[STUDY TEXT]
◆ ◆ ◆
What trends are you seeing with tenants who lease office space?

While we’ve seen new smaller businesses continue to open and require office space, many existing office tenants who fully occupied their space prior to COVID have now experienced reduced need for office space as many of their employees have not returned full time to working in the office.

Have property owner expectations changed post-COVID? 

What trends do you see there? Owners and client expectations before, during and after COVID have always been 100% occupancy in the spaces we manage. This expectation has not changed.  With the challenges COVID presented, we worked closely with our tenants to provide every government and financial resource they had available to them for assistance.  The result was that fewer than 1% of our tenants needed extensions for payment.  

What is the most difficult part of being a property manager?

As a property management company, our clients are the building owners and our customers are our tenants. We work every day to increase our clients’ net operating income (NOI). Using the cash flow approach to value properties (NOI/cap rate=property value), the NOI is the part of the equation [where] our company can have the most impact. By keeping our properties full and our operating expenses under control, we can return the best NOI to our owners. I emphasize this point to my staff all the time: “If we’re not working to increase NOI for our building owners, we aren’t working on the right things.” And the tenants are our customers; keeping them happy helps us remain at or near 100% occupancy. Having to balance the goals of the owners with the needs of the tenants is not what I’d call difficult. It’s a challenge, but with the right operational platform, proven policies and procedures in place, and the correct people working to execute these things, it just becomes routine in our world.  

We know that higher interest rates have depressed the single-family residential real estate market. How have they affected other real estate sectors? 

Interest rates are also increasing for commercial investors, so the effects are similar. As commercial investors create their pro formas for potential investments, in many cases they are having to invest more equity on the front end for a real estate investment to meet their financial goals. 

What are the hottest real estate sectors for investors?

Recent occupancy numbers in northwest Arkansas show the warehouse market is near 100% occupancy. So following the rules of supply and demand, investors would be wise to point their funds in the direction of warehouse development.

What’s been the best piece of advice you’ve received in your career, and how do you apply it?
◆ ◆ ◆
[DATASET CONTENT]
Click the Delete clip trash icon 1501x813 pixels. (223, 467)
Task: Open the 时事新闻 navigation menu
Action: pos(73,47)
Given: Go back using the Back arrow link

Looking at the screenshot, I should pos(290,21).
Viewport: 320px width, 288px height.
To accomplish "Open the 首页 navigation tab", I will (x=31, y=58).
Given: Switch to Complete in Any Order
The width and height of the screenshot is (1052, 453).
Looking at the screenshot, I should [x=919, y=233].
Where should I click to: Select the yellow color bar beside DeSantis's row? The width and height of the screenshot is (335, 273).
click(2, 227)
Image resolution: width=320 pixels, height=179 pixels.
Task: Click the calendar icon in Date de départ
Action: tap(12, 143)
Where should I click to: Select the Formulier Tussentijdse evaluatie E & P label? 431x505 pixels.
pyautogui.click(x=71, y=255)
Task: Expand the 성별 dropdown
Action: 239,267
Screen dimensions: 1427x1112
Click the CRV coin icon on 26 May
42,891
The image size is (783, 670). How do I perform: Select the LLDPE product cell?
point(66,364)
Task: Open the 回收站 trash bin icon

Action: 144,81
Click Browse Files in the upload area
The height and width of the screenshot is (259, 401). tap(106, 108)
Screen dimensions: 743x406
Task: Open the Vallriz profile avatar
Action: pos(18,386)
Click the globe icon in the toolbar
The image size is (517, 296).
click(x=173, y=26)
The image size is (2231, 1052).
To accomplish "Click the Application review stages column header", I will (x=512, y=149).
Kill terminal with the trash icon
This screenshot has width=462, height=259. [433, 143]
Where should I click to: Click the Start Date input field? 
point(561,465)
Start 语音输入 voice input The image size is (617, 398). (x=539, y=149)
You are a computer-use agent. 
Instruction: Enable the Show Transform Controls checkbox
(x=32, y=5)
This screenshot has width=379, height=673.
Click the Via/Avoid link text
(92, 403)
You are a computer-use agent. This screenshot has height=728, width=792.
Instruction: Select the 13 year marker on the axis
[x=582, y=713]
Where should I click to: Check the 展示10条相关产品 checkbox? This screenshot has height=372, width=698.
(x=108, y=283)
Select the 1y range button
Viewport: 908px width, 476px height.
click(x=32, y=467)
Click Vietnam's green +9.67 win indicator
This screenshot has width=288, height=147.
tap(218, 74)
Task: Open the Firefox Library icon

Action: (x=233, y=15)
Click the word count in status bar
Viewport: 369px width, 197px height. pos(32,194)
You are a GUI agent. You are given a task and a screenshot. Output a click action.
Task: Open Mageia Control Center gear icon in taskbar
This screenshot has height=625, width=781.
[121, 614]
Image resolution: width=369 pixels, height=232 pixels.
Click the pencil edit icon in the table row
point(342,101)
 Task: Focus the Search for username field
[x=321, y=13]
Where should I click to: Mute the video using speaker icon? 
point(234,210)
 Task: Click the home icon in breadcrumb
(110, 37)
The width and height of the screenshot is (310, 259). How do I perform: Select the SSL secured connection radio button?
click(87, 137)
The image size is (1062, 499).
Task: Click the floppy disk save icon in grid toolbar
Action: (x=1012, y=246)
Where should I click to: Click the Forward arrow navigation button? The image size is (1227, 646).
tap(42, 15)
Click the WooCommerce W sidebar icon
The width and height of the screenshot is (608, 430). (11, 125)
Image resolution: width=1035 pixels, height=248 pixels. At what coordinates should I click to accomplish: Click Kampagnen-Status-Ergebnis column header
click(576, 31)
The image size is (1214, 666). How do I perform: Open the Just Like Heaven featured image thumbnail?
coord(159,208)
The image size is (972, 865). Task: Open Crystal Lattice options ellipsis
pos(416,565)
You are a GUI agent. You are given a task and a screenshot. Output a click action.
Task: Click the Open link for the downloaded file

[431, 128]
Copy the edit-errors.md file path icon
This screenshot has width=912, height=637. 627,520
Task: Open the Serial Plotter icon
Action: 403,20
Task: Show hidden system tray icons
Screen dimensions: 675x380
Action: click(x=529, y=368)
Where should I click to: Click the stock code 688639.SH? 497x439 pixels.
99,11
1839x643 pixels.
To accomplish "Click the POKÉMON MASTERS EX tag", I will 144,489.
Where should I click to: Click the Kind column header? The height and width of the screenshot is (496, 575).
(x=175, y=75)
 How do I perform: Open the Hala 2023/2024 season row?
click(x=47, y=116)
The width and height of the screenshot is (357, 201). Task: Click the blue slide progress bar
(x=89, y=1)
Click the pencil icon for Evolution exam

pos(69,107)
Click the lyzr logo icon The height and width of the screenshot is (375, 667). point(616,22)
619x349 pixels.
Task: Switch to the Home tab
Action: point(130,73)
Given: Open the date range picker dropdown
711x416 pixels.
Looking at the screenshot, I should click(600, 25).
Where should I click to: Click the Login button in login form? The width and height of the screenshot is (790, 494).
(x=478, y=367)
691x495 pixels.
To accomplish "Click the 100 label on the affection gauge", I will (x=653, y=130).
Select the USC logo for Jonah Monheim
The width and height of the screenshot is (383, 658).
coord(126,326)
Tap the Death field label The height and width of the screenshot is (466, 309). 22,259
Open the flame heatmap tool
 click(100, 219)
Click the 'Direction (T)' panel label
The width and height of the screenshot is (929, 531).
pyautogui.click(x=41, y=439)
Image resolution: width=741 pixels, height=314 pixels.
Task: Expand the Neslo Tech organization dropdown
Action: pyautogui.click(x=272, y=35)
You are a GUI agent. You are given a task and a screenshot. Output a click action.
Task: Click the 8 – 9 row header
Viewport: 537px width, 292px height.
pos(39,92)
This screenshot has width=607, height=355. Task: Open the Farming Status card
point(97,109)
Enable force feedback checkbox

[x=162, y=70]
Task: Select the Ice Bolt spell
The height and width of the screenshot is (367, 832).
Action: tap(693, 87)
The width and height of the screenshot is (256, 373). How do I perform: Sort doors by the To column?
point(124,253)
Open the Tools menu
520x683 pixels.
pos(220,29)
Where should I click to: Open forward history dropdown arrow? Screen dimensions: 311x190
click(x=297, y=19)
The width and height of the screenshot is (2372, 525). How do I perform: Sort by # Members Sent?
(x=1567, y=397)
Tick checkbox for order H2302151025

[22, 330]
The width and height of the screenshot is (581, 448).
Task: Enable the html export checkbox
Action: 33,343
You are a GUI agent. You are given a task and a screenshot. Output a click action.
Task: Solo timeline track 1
◆ ◆ ◆
[TASKS TO PERFORM]
[1] Answer these questions using the property management interview above.
(a) What share of the company's tenants needed extensions for payment?
(b) What equation is given for valuing properties under the cash flow approach?
(c) Which market in northwest Arkansas is described as near 100% occupancy?
[2] Write out the part of the property management interview between "Have property owner" and "extensions for payment.", inclusive.

[RESULTS]
[1]
(a) Fewer than 1%.
(b) NOI/cap rate = property value.
(c) The warehouse market.

[2]
Have property owner expectations changed post-COVID? 

What trends do you see there? Owners and client expectations before, during and after COVID have always been 100% occupancy in the spaces we manage. This expectation has not changed.  With the challenges COVID presented, we worked closely with our tenants to provide every government and financial resource they had available to them for assistance.  The result was that fewer than 1% of our tenants needed extensions for payment.